Studio manager Sarah Zeitler says the growing sophistication of live-music productions means there’s a need for larger production rehearsal facilities and access to a wider array of support companies. “Pyro, automation, hydraulics, lighting — it’s all getting more spectacular, and all of this is part of a modern high-end concert experience,” she says. She calls Rock Lititz a ‘blank canvas’ for production designers’ and artists’ visions for those spectacular stages, with the forthcoming hotel an acknowledgement of how complex productions have become: the typical production stay there is about 12 days.
In addition to their ownership stake in Rock Lititz, Clair built a 3500-square-foot rehearsal studio into their offices in Nashville last year, which uses and is named for Clair’s own S4 live-sound system. The company are also extending their backline rentals business from current locations in suburban New York City and Philadelphia into Nashville, where it will go up, when it arrives sometime later this year or early next, against SIR’s operations there. The backline expansion is being driven to some extent by Clair’s acquisitions of other, smaller backline providers, like GTO Live, in recent years. But the primary driver, says James Hammer, Clair Global’s marketing coordinator, is the seismic shift away from recorded music and towards live production. “Live music is getting more spectacular, and artists at all levels need spaces where they can create those kinds of shows,” he says.

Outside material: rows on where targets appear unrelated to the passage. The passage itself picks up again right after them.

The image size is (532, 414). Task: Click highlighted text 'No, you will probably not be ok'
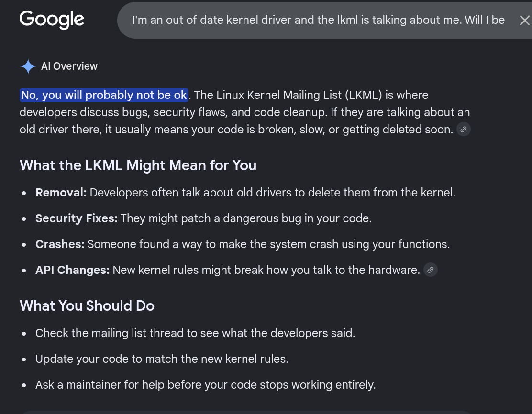[104, 95]
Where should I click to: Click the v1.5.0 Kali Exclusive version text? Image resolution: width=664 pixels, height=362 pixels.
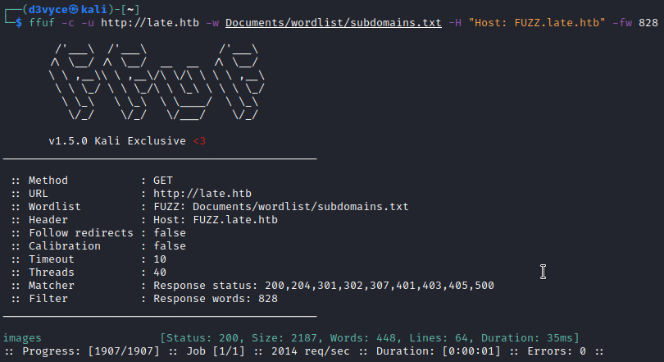tap(117, 141)
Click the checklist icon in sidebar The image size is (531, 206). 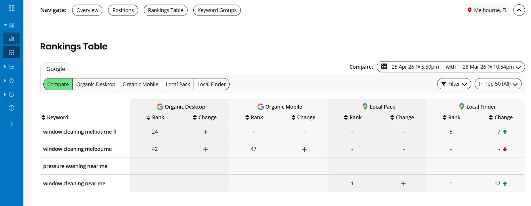coord(12,67)
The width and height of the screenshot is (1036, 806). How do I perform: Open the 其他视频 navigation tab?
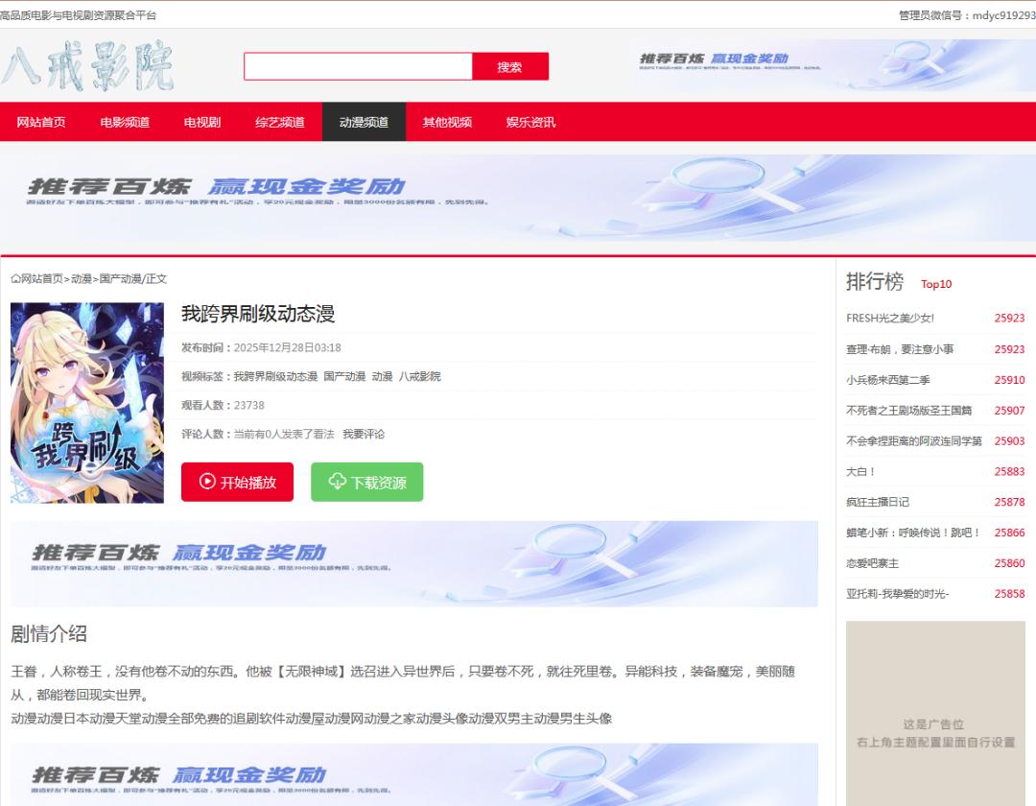(447, 122)
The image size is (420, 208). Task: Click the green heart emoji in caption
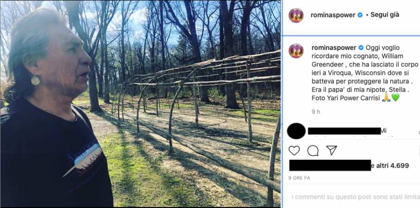395,98
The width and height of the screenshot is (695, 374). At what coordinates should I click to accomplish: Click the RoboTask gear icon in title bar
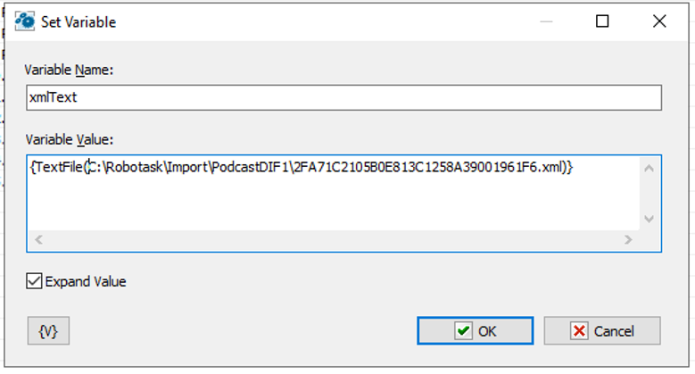[24, 21]
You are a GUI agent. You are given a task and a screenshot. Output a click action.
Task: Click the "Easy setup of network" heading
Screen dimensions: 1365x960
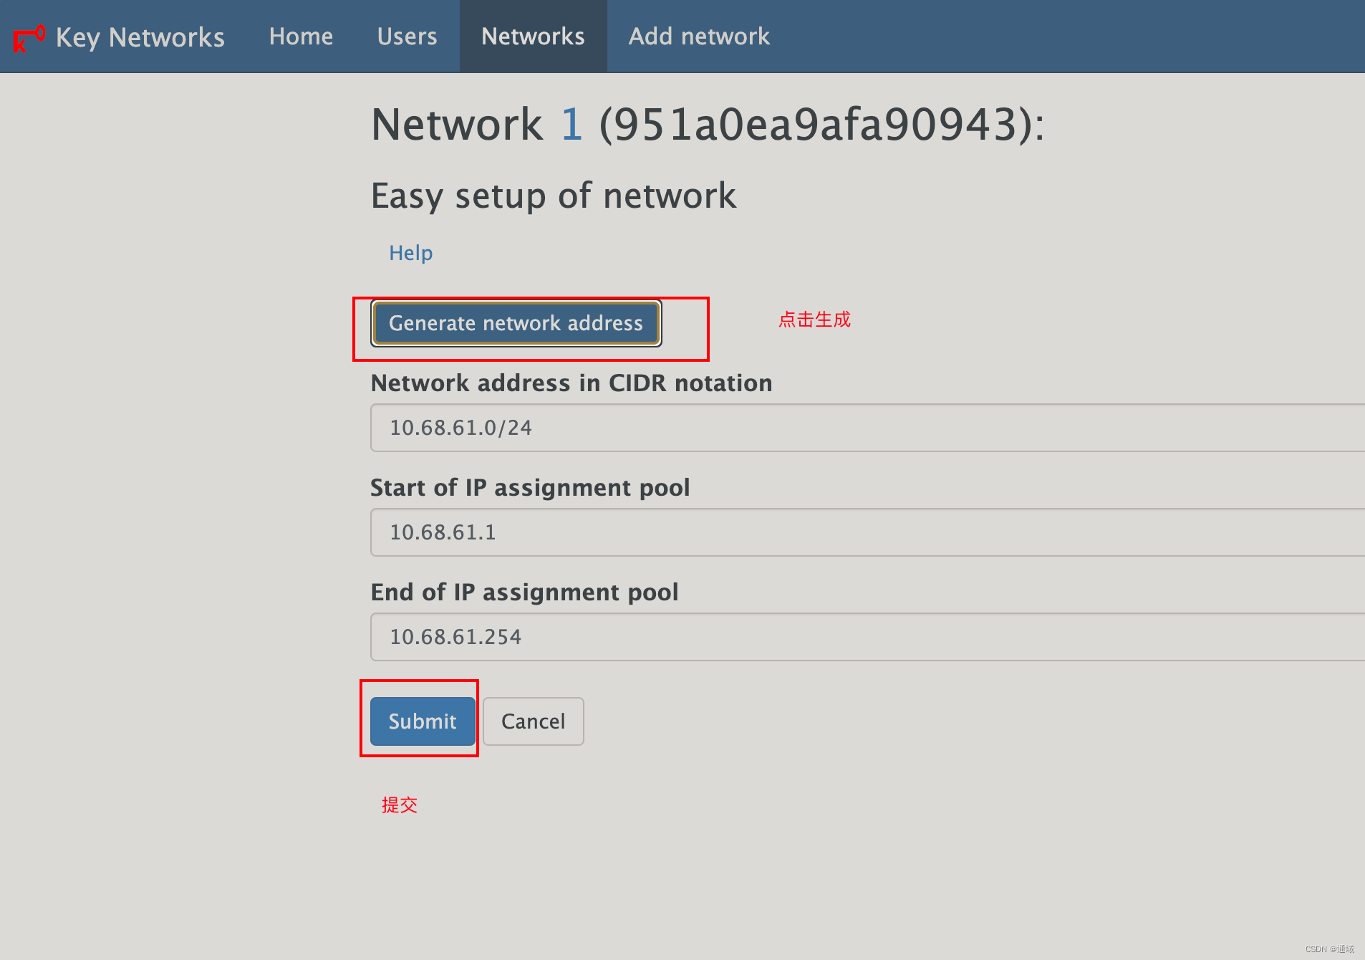click(553, 196)
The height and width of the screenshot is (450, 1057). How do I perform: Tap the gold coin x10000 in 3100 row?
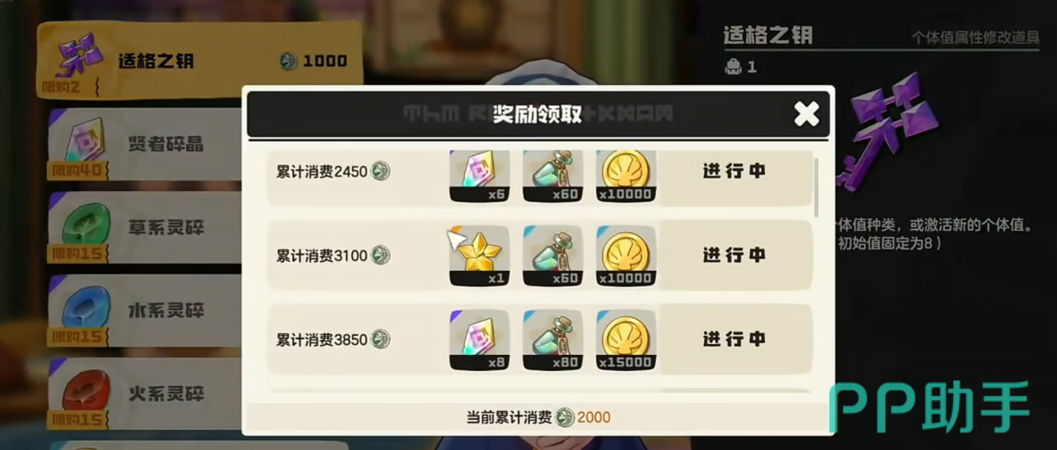626,255
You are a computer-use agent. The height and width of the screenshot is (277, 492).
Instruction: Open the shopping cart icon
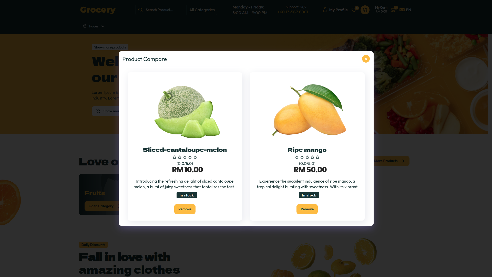pyautogui.click(x=393, y=10)
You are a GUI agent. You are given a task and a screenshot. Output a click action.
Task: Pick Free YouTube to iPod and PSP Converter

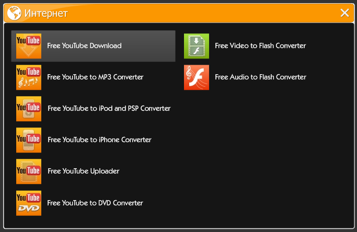[109, 108]
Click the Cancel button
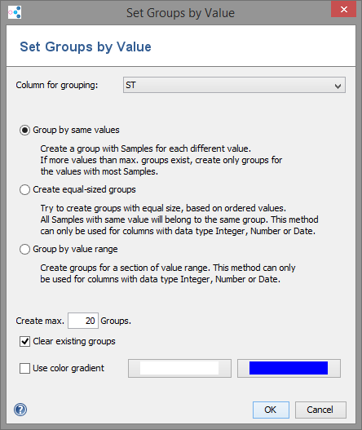This screenshot has width=362, height=430. point(320,410)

Nashville’s Soundcheck, which has become ground zero for scores of major tours in all genres, leverages a local infrastructure of touring services — much of it built up over the last 60 years of country music, which historically spends much of its life on the road — in which anything from a sound system as well as someone to mix it to a tour bus and someone to drive it are all within shouting distance. (Bus builders Hemphill Brothers and Diamond Coaches are both based there.) Rock Lititz, on the other hand, can be viewed as that same infrastructure, purpose-built, customised for a dynamically changing music business. Both of them and other rehearsal venues represent an inflection point in the industry.

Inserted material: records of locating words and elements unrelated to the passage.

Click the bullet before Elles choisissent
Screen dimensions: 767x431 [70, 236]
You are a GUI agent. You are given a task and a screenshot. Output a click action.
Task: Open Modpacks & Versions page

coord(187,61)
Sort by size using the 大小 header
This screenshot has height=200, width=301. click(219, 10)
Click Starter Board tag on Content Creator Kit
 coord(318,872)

With live music expected to continue to be the main revenue source for music into the future, the role of the rehearsal studio will continue to evolve, and the facilities will likely continue to increase in number and offerings to meet that demand. But they will have to do so in a changed environment. As Fort Knox’s Kent Nielsen puts it, these facilities will have to be “part of a coming wave of efficiency in the music business”. Musicians will be self-contained artistic and business entities, looking to these new rehearsal agoras to provide a menu of services they can choose from as they pick their way through a landscape no longer paved by the machinery of major record labels. Rehearsal facilities will be subject to the same real-estate vicissitudes that recording studios are now pressured by, but their capital costs could be far less, helped by brands that are happy to have them place their equipment, at cost or for free, in front of a constant stream of potential customers. They’ll also have to find ancillary ways to use their spaces and services, such as for event production, as many now do.
Between large players like Soundcheck, SIR, Fort Knox and Clair Global, the sector has seen millions of new dollars pour into facilities and services just in the last few years. That assures one thing: ‘rehearsal’ is ready to put on quite a show.